## START

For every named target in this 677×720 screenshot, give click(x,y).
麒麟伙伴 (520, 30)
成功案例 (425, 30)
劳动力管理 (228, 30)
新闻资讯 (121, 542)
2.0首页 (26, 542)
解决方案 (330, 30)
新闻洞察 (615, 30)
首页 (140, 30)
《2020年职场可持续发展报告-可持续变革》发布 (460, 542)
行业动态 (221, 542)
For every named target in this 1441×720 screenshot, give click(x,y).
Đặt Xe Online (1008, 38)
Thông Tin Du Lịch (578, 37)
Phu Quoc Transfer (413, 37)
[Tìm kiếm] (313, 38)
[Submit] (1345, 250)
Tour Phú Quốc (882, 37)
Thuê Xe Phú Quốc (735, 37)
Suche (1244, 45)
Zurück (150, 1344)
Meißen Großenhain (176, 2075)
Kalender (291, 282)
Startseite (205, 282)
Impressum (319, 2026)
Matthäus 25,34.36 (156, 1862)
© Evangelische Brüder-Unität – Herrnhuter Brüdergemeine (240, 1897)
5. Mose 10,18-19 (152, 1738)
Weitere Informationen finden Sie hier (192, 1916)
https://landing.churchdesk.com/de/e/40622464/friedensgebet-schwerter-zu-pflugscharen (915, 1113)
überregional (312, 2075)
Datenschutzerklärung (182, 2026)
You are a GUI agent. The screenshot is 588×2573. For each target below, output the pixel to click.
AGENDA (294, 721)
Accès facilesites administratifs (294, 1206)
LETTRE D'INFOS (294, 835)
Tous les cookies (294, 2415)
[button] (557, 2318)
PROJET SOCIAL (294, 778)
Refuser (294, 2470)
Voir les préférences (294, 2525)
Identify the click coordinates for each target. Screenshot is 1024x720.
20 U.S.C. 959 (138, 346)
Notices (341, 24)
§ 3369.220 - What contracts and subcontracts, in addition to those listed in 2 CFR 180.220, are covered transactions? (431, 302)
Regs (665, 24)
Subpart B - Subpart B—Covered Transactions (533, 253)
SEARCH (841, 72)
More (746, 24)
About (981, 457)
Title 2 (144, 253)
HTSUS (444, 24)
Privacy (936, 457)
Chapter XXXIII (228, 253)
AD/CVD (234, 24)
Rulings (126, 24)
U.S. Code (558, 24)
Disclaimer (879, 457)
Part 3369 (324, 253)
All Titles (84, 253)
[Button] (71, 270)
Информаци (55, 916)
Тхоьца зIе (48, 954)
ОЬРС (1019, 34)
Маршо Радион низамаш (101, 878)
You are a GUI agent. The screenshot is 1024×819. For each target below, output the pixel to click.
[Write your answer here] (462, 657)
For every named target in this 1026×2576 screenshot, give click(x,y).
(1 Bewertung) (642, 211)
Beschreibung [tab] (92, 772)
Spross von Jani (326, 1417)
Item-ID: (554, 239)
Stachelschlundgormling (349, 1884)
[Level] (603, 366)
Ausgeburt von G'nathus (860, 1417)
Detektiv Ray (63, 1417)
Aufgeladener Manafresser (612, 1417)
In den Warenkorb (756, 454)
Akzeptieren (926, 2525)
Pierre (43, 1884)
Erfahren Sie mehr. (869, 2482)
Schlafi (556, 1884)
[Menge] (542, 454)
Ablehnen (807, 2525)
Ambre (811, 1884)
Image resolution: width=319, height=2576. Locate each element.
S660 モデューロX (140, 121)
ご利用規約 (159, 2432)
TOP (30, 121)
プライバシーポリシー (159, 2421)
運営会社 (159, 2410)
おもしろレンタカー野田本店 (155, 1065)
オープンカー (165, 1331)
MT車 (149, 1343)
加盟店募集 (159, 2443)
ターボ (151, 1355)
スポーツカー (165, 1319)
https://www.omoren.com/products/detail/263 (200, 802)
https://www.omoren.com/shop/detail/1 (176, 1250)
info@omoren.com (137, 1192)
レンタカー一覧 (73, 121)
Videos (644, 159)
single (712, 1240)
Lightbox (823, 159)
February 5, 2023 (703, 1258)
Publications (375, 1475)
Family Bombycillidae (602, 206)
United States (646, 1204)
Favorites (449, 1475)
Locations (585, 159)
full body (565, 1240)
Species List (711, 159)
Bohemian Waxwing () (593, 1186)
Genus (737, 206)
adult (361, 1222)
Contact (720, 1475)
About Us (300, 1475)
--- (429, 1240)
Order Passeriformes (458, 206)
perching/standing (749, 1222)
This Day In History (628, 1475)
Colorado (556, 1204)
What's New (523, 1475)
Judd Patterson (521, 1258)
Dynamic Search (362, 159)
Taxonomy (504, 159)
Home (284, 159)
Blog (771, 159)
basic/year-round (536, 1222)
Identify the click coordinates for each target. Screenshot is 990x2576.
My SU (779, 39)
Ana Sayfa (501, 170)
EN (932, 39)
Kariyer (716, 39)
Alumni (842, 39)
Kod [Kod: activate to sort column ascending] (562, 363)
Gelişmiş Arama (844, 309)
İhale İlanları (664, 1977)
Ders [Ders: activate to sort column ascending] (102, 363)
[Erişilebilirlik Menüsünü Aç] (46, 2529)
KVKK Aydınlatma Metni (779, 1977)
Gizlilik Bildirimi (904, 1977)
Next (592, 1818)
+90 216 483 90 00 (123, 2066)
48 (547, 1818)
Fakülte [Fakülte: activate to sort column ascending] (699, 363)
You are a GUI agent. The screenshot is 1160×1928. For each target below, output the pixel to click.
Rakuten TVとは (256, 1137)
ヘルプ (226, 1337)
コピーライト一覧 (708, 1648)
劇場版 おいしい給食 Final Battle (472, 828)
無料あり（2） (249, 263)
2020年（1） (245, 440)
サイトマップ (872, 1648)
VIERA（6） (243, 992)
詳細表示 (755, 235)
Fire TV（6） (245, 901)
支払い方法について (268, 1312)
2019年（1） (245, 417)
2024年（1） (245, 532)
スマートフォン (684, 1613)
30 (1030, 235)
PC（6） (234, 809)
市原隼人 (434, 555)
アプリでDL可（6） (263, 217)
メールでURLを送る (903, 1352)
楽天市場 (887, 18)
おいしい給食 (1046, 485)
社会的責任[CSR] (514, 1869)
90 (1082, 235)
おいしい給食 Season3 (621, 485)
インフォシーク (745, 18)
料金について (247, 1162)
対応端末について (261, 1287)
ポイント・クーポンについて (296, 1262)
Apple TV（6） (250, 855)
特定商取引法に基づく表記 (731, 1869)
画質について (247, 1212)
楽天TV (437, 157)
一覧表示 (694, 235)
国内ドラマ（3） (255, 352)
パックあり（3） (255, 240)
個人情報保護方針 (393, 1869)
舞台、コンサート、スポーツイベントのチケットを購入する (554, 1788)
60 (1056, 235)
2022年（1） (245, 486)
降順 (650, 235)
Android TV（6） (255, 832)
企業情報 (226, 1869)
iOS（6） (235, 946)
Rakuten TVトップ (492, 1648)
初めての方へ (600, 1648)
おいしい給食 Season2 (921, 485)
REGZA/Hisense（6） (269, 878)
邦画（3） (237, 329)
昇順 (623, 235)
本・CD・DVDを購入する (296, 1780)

## END

Copy the listing above line for line, without changing anything.

For every named target in this 677×720 screenshot, give click(x,y).
麒麟伙伴 (520, 30)
成功案例 (425, 30)
劳动力管理 (228, 30)
新闻资讯 (121, 542)
2.0首页 (26, 542)
解决方案 (330, 30)
新闻洞察 (615, 30)
首页 (140, 30)
《2020年职场可持续发展报告-可持续变革》发布 (460, 542)
行业动态 (221, 542)
For every named target in this 1441×720 screenshot, give click(x,y).
Đặt Xe Online (1008, 38)
Thông Tin Du Lịch (578, 37)
Phu Quoc Transfer (413, 37)
[Tìm kiếm] (313, 38)
[Submit] (1345, 250)
Tour Phú Quốc (882, 37)
Thuê Xe Phú Quốc (735, 37)
Suche (1244, 45)
Zurück (150, 1344)
Meißen Großenhain (176, 2075)
Kalender (291, 282)
Startseite (205, 282)
Impressum (319, 2026)
Matthäus 25,34.36 (156, 1862)
© Evangelische Brüder-Unität – Herrnhuter Brüdergemeine (240, 1897)
5. Mose 10,18-19 (152, 1738)
Weitere Informationen finden Sie hier (192, 1916)
https://landing.churchdesk.com/de/e/40622464/friedensgebet-schwerter-zu-pflugscharen (915, 1113)
überregional (312, 2075)
Datenschutzerklärung (182, 2026)
You are a GUI agent. The screenshot is 588×2573. For each target below, output the pixel to click.
AGENDA (294, 721)
Accès facilesites administratifs (294, 1206)
LETTRE D'INFOS (294, 835)
Tous les cookies (294, 2415)
[button] (557, 2318)
PROJET SOCIAL (294, 778)
Refuser (294, 2470)
Voir les préférences (294, 2525)
Identify the click coordinates for each target. Screenshot is 1024x720.
20 U.S.C. 959 (138, 346)
Notices (341, 24)
§ 3369.220 - What contracts and subcontracts, in addition to those listed in 2 CFR 180.220, are covered transactions? (431, 302)
Regs (665, 24)
Subpart B - Subpart B—Covered Transactions (533, 253)
SEARCH (841, 72)
More (746, 24)
About (981, 457)
Title 2 (144, 253)
HTSUS (444, 24)
Privacy (936, 457)
Chapter XXXIII (228, 253)
AD/CVD (234, 24)
Rulings (126, 24)
U.S. Code (558, 24)
Disclaimer (879, 457)
Part 3369 (324, 253)
All Titles (84, 253)
[Button] (71, 270)
Информаци (55, 916)
Тхоьца зIе (48, 954)
ОЬРС (1019, 34)
Маршо Радион низамаш (101, 878)
You are a GUI agent. The screenshot is 1024×819. For each target below, output the pixel to click.
[Write your answer here] (462, 657)
For every named target in this 1026×2576 screenshot, give click(x,y).
(1 Bewertung) (642, 211)
Beschreibung [tab] (92, 772)
Spross von Jani (326, 1417)
Item-ID: (554, 239)
Stachelschlundgormling (349, 1884)
[Level] (603, 366)
Ausgeburt von G'nathus (860, 1417)
Detektiv Ray (63, 1417)
Aufgeladener Manafresser (612, 1417)
In den Warenkorb (756, 454)
Akzeptieren (926, 2525)
Pierre (43, 1884)
Erfahren Sie mehr. (869, 2482)
Schlafi (556, 1884)
[Menge] (542, 454)
Ablehnen (807, 2525)
Ambre (811, 1884)
Image resolution: width=319, height=2576. Locate each element.
S660 モデューロX (140, 121)
ご利用規約 (159, 2432)
TOP (30, 121)
プライバシーポリシー (159, 2421)
運営会社 (159, 2410)
おもしろレンタカー野田本店 (155, 1065)
オープンカー (165, 1331)
MT車 (149, 1343)
加盟店募集 (159, 2443)
ターボ (151, 1355)
スポーツカー (165, 1319)
https://www.omoren.com/products/detail/263 (200, 802)
https://www.omoren.com/shop/detail/1 (176, 1250)
info@omoren.com (137, 1192)
レンタカー一覧 (73, 121)
Videos (644, 159)
single (712, 1240)
Lightbox (823, 159)
February 5, 2023 (703, 1258)
Publications (375, 1475)
Family Bombycillidae (602, 206)
United States (646, 1204)
Favorites (449, 1475)
Locations (585, 159)
full body (565, 1240)
Species List (711, 159)
Bohemian Waxwing () (593, 1186)
Genus (737, 206)
adult (361, 1222)
Contact (720, 1475)
About Us (300, 1475)
--- (429, 1240)
Order Passeriformes (458, 206)
perching/standing (749, 1222)
This Day In History (628, 1475)
Colorado (556, 1204)
What's New (523, 1475)
Judd Patterson (521, 1258)
Dynamic Search (362, 159)
Taxonomy (504, 159)
Home (284, 159)
Blog (771, 159)
basic/year-round (536, 1222)
Identify the click coordinates for each target. Screenshot is 990x2576.
My SU (779, 39)
Ana Sayfa (501, 170)
EN (932, 39)
Kariyer (716, 39)
Alumni (842, 39)
Kod [Kod: activate to sort column ascending] (562, 363)
Gelişmiş Arama (844, 309)
İhale İlanları (664, 1977)
Ders [Ders: activate to sort column ascending] (102, 363)
[Erişilebilirlik Menüsünü Aç] (46, 2529)
KVKK Aydınlatma Metni (779, 1977)
Gizlilik Bildirimi (904, 1977)
Next (592, 1818)
+90 216 483 90 00 (123, 2066)
48 (547, 1818)
Fakülte [Fakülte: activate to sort column ascending] (699, 363)
You are a GUI agent. The screenshot is 1160×1928. For each target below, output the pixel to click.
Rakuten TVとは (256, 1137)
ヘルプ (226, 1337)
コピーライト一覧 (708, 1648)
劇場版 おいしい給食 Final Battle (472, 828)
無料あり（2） (249, 263)
2020年（1） (245, 440)
サイトマップ (872, 1648)
VIERA（6） (243, 992)
詳細表示 (755, 235)
Fire TV（6） (245, 901)
支払い方法について (268, 1312)
2019年（1） (245, 417)
2024年（1） (245, 532)
スマートフォン (684, 1613)
30 (1030, 235)
PC（6） (234, 809)
市原隼人 (434, 555)
アプリでDL可（6） (263, 217)
メールでURLを送る (903, 1352)
楽天市場 (887, 18)
おいしい給食 (1046, 485)
社会的責任[CSR] (514, 1869)
90 (1082, 235)
おいしい給食 Season3 (621, 485)
インフォシーク (745, 18)
料金について (247, 1162)
対応端末について (261, 1287)
ポイント・クーポンについて (296, 1262)
Apple TV（6） (250, 855)
特定商取引法に基づく表記 (731, 1869)
画質について (247, 1212)
楽天TV (437, 157)
一覧表示 (694, 235)
国内ドラマ（3） (255, 352)
パックあり（3） (255, 240)
個人情報保護方針 (393, 1869)
舞台、コンサート、スポーツイベントのチケットを購入する (554, 1788)
60 (1056, 235)
2022年（1） (245, 486)
降順 (650, 235)
Android TV（6） (255, 832)
企業情報 (226, 1869)
iOS（6） (235, 946)
Rakuten TVトップ (492, 1648)
初めての方へ (600, 1648)
おいしい給食 Season2 (921, 485)
REGZA/Hisense（6） (269, 878)
邦画（3） (237, 329)
昇順 (623, 235)
本・CD・DVDを購入する (296, 1780)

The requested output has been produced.